• [Task objective] Repeat all the records exactly, omitting pictures.

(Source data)
◇ ◇ ◇

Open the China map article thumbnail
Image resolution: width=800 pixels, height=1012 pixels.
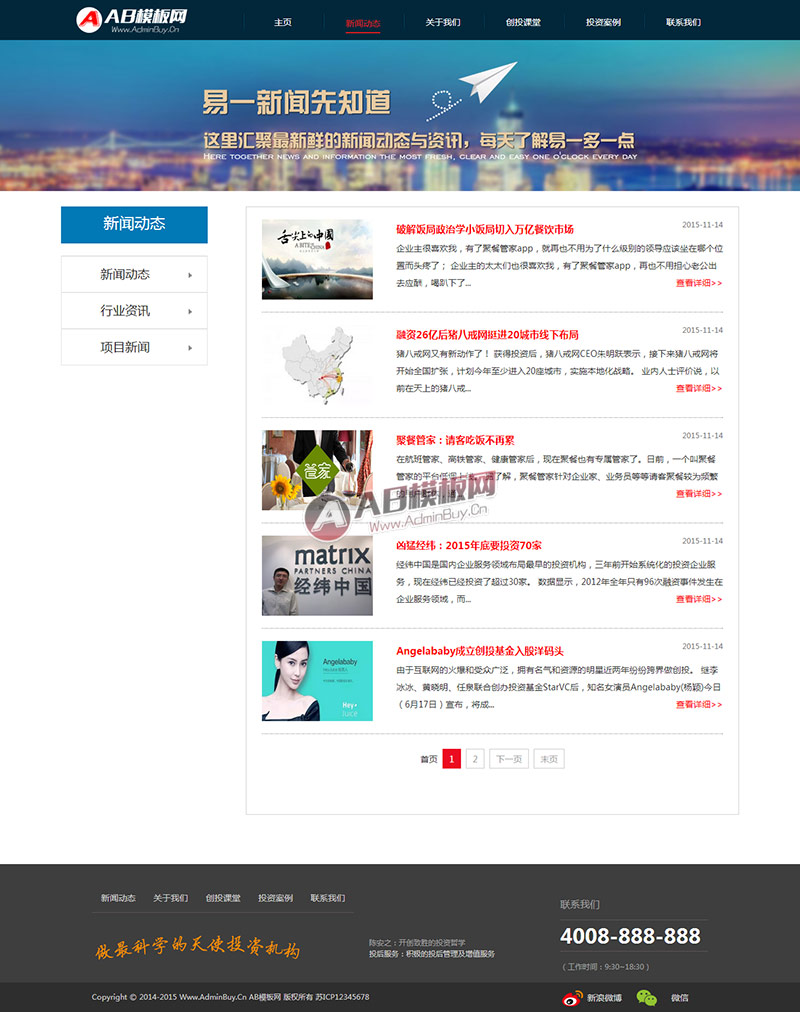[317, 365]
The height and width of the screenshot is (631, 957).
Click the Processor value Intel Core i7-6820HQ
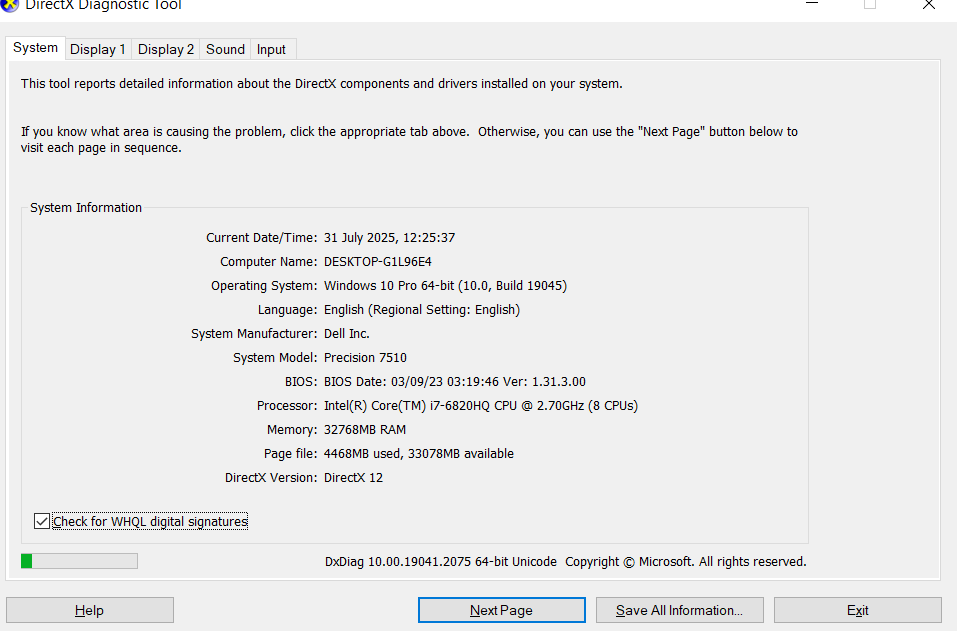[480, 406]
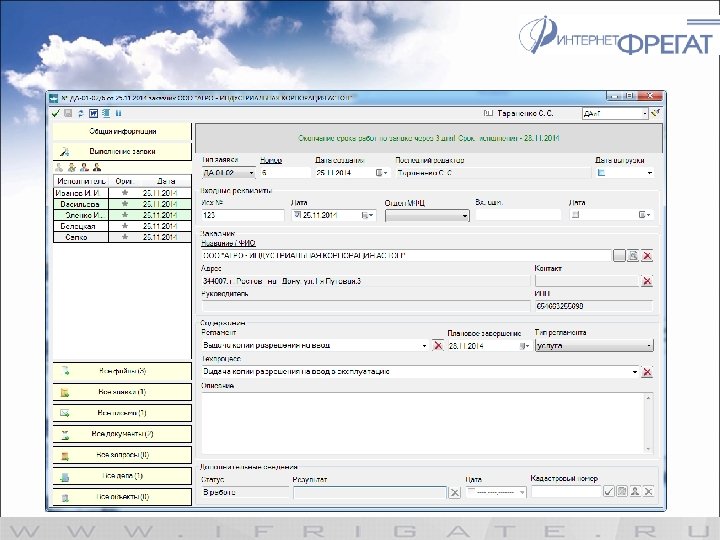The width and height of the screenshot is (720, 540).
Task: Clear the Contact field with red X
Action: click(647, 281)
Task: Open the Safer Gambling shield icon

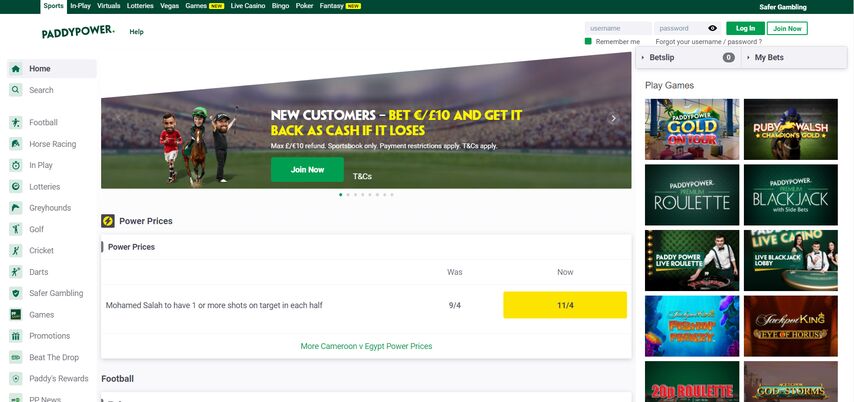Action: coord(16,293)
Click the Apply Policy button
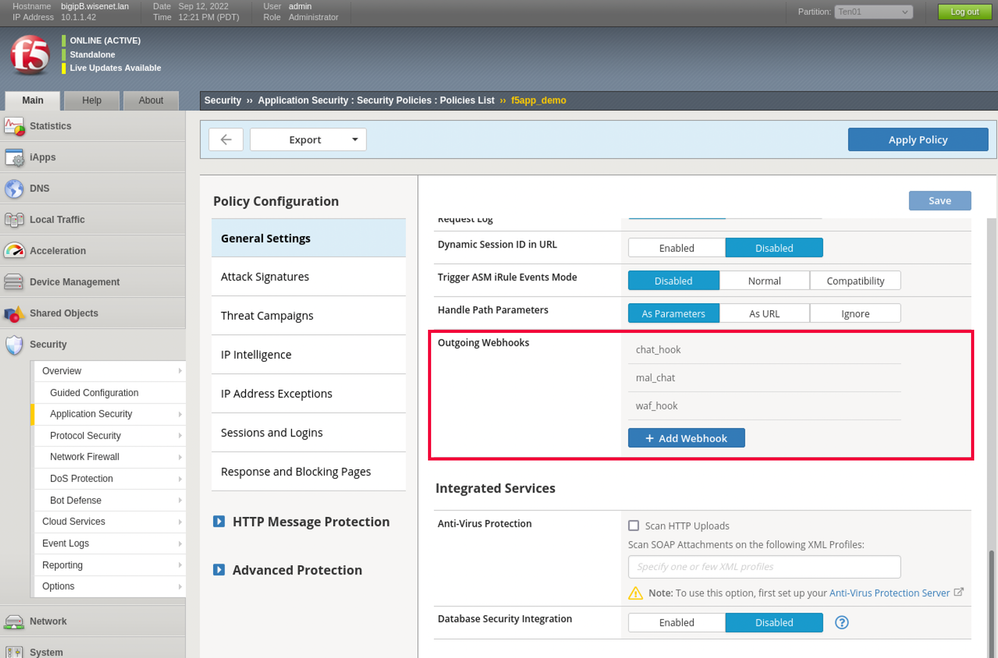The width and height of the screenshot is (998, 658). (x=917, y=140)
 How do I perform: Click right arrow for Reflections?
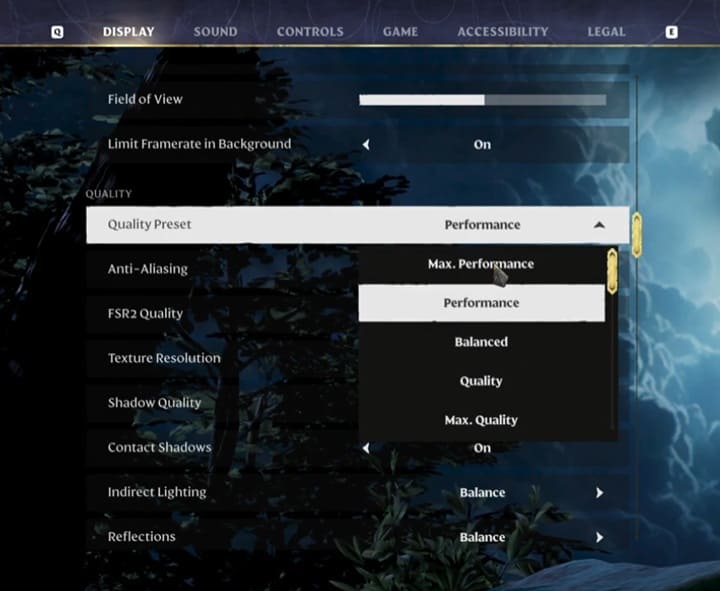(x=599, y=537)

◇ ◇ ◇

• [Output of the exercise]
Open the China map article thumbnail
Image resolution: width=800 pixels, height=1012 pixels.
[317, 365]
The height and width of the screenshot is (631, 957).
Click the Processor value Intel Core i7-6820HQ
[480, 406]
The width and height of the screenshot is (720, 540).
Task: Clear the Contact field with red X
Action: click(647, 281)
Task: Open the Safer Gambling shield icon

Action: coord(16,293)
Click the Apply Policy button
The width and height of the screenshot is (998, 658). (x=917, y=140)
 How do I perform: Click right arrow for Reflections?
(x=599, y=537)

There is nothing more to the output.